Woulda, coulda, shoulda

Joey Garcia

A buddy invited me to Tahoe to celebrate his girlfriend’s birthday, and I invited a woman I’ve been dating for the last six weeks. She’s gorgeous, and I thought our relationship was going somewhere. Before we left, she told me she had a dream about my buddy. I thought that was weird because she had never met him. For the drive to Tahoe, she wore a short skirt, high heels and a sexy little top. I’ve never seen her dressed like that before. After she met my friend, she flirted with him nonstop. She kept saying they had a special connection, but I figured out later she knew stuff about him from Facebook. I was mad but didn’t want to ruin the weekend for my buddy and his girl, so I didn’t say anything. She called me the day after we got back to thank me for the weekend. I was too pissed to respond to that or to her texts. Should I tell her she was inappropriate?

No, don’t parent her. I’m a huge fan of direct, honest communication, but in this case, it won’t help. She may be gorgeous, but she’s also clueless. A confrontation about her inability to respect your buddy’s relationship with his girlfriend (on a birthday weekend, no less) won’t sate your anger. If you accuse her of flirting with your buddy, she’s likely to act surprised, then insist she was just being friendly. You might want to believe her because, well, you think she’s gorgeous. But let’s translate her plea of naiveté. What it really means is that she has no ability to discern the difference between being pleasant company on a couples’ weekend and throwing herself at another man. Seriously, do you want to mess with that?

On the other hand, if you confront her, she might accuse you of being insecure. That would put you on the defensive, arguing insistently that the real issue is her behavior. That argument would likely end when one of you hangs up on the other. And then, for days afterward, her putdowns and your woulda, coulda, shoulda responses would be swirling around in your brain. Why bother?

Darlin’, you deserve a woman who appreciates you and is attracted to the man you are right now. Don’t be so distracted by her packaging that you deny how smarmy she is and how incompatible the two of you are. Send her a text that says, “Thanks for joining me for a Tahoe weekend. It didn’t work out between us, but I’m glad we met. Warmly, (your name here).” Then be nice to yourself by blocking her number and deleting her from your social-media sites. After all, there’s no good reason to stay in touch. If you do, you teach your brain to value relationships with gorgeous people who treat you badly. And who does that benefit? Not you.

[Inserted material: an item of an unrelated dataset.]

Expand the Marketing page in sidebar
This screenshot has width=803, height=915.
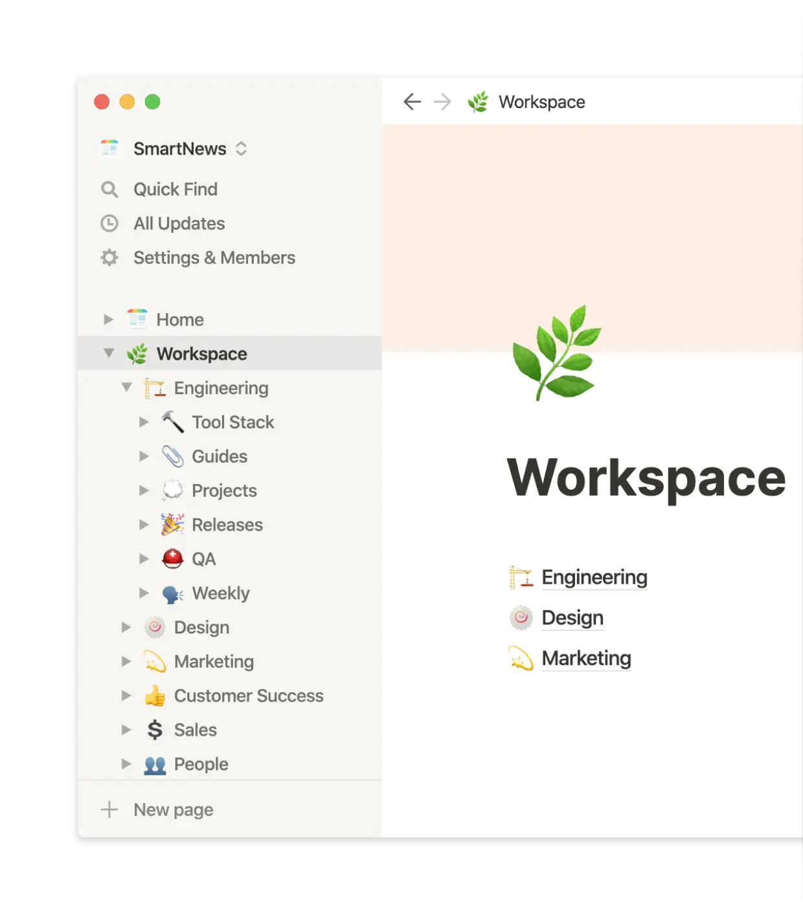click(x=126, y=661)
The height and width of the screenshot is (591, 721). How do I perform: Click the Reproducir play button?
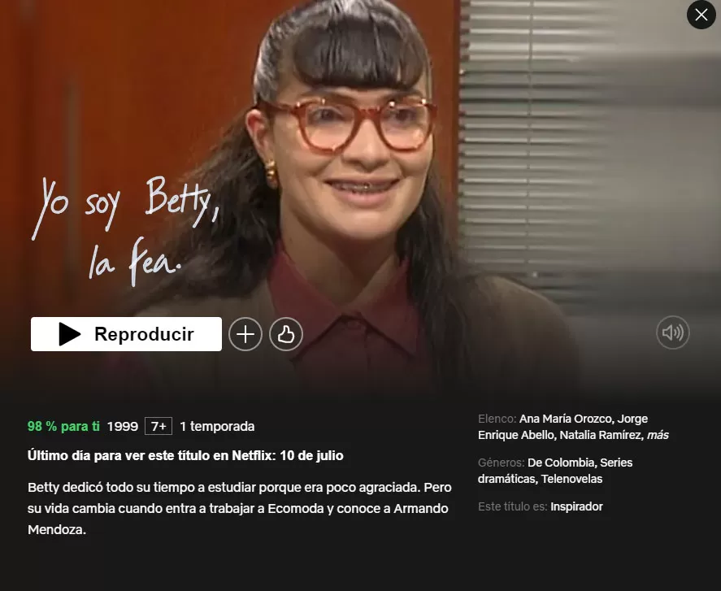(x=126, y=334)
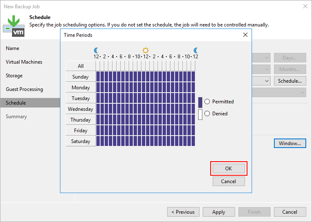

I met a woman online, went out to lunch with her, and although I enjoyed our conversation, I just wasn’t feeling it. I started dating someone else, but that didn’t work out. I went out again with the first woman and had a great time, but still no chemistry. We decided to be friends. We went to a concert together, and, for some reason, I kissed her goodnight. Our kiss was deep and amazing. Now I can’t get her out of my head, but I’m completely out of hers. What should I do?

Realize that you have been confused. Physical attraction is essential, but it’s friendship that sustains a couple. So tell this woman that you desire an intimate relationship with her. It’s friendship plus physical attraction that ensures a healthy dating relationship or long-term commitment.

Meditation of the week
“You will be known by your dreams,” wrote poet Brenda Hillman in the last line of “After a Very Long Difficult Day.” Hillman reads her poetry Monday, May 19, at 7 p.m. at the Parkway Theatre (5051 47th Avenue) as part of a benefit for the Women's Wisdom Art program. Are your dreams big enough to power your life?